In this lesson: Meet the root act (do, drive), spot its variant ag, and read 8 everyday words through it.
About This Root
The root act comes from Latin agere, one of the busiest verbs in the entire language. Agere meant "to do, to drive, to set in motion" — the same word a Roman farmer used for driving cattle, a general for leading an army, and a lawyer for pleading a case. Latin verbs leave behind two stems: the present stem (ag-, seen in agere) and the past-participle stem (act-, from actus, "done, driven"). English inherited both, and act- became the more visible of the two.
From actus came the simplest words first: act (a thing done, or to do something) and action (the doing itself). Add a suffix and you get the people and qualities: an actor acts, an activist acts on convictions, activity is the state of acting, and to activate is to make something start acting.

Set of tasks —
a: Decide whether each statement agrees with the page on the root act. For each, answer yes or no and quote the deciding words. (i) English inherited only the present stem ag- from agere. (ii) The Latin actus meant "done, driven." (iii) To activate is to make something start acting.
b: Transcribe the page on the root act from "In this lesson: Meet" to "of the two.".

Supplied data —
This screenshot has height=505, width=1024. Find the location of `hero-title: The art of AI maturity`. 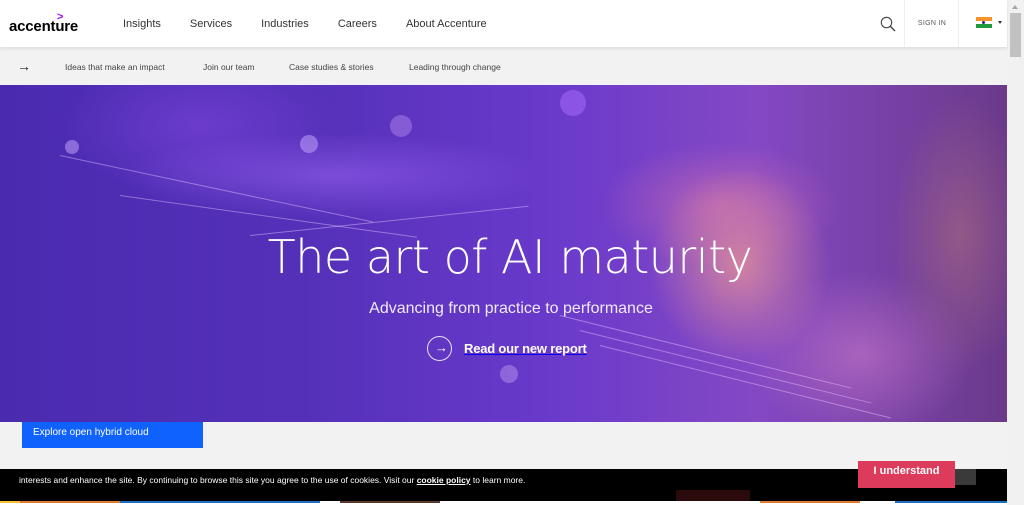

hero-title: The art of AI maturity is located at coordinates (510, 257).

Results —
a:
(i) No: "English inherited both, and act- became the more visible of the two."
(ii) Yes: "the past-participle stem (act-, from actus, "done, driven")"
(iii) Yes: "to activate is to make something start acting"

b:
In this lesson: Meet the root act (do, drive), spot its variant ag, and read 8 everyday words through it.
About This Root
The root act comes from Latin agere, one of the busiest verbs in the entire language. Agere meant "to do, to drive, to set in motion" — the same word a Roman farmer used for driving cattle, a general for leading an army, and a lawyer for pleading a case. Latin verbs leave behind two stems: the present stem (ag-, seen in agere) and the past-participle stem (act-, from actus, "done, driven"). English inherited both, and act- became the more visible of the two.